- _Work to complete_
Report each line of the data below that contains the word "center", copying every such line in full.

========

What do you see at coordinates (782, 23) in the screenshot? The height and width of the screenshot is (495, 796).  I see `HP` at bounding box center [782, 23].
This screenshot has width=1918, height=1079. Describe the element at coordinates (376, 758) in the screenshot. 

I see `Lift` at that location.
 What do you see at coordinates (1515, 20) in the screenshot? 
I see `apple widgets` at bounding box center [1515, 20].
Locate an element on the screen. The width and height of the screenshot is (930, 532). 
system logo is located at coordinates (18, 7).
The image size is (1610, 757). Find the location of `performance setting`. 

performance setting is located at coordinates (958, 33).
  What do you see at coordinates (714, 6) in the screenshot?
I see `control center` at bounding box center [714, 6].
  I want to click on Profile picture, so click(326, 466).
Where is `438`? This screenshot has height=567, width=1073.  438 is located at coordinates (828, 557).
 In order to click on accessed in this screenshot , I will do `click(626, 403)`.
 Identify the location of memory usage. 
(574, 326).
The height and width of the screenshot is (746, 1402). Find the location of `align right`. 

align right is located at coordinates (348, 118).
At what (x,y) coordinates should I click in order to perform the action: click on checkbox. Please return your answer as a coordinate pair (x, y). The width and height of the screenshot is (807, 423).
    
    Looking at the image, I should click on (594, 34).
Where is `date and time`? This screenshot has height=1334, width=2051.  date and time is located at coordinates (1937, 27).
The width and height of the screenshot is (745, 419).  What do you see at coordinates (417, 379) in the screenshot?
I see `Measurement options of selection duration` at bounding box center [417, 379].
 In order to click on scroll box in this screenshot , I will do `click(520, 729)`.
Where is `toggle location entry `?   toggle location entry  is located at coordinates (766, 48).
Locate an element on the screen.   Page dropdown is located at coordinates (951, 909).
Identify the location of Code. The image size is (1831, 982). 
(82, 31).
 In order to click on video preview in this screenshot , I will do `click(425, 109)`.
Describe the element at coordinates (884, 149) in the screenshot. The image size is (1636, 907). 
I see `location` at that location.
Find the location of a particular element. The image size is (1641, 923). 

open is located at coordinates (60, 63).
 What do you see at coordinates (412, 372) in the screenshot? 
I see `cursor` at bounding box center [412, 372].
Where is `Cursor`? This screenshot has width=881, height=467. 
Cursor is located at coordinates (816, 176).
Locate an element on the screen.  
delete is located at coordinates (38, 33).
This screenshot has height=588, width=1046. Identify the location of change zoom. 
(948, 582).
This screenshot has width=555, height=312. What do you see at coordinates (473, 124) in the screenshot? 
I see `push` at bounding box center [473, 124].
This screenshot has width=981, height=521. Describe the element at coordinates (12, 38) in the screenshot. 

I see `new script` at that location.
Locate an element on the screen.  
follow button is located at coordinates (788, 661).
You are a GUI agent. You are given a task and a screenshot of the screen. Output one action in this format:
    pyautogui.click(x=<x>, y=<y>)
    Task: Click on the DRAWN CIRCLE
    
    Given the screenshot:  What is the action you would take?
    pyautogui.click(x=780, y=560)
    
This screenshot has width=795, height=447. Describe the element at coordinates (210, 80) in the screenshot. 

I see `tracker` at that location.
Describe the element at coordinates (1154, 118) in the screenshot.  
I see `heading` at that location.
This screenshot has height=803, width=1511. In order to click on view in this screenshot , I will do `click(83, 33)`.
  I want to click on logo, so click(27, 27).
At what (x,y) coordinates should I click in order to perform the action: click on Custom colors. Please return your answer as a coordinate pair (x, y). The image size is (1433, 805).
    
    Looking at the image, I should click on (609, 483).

========

- _Completed task_
What do you see at coordinates (782, 23) in the screenshot? The height and width of the screenshot is (495, 796).  I see `HP` at bounding box center [782, 23].
I see `apple widgets` at bounding box center [1515, 20].
I see `control center` at bounding box center [714, 6].
I see `Measurement options of selection duration` at bounding box center [417, 379].
I see `cursor` at bounding box center [412, 372].
I see `push` at bounding box center [473, 124].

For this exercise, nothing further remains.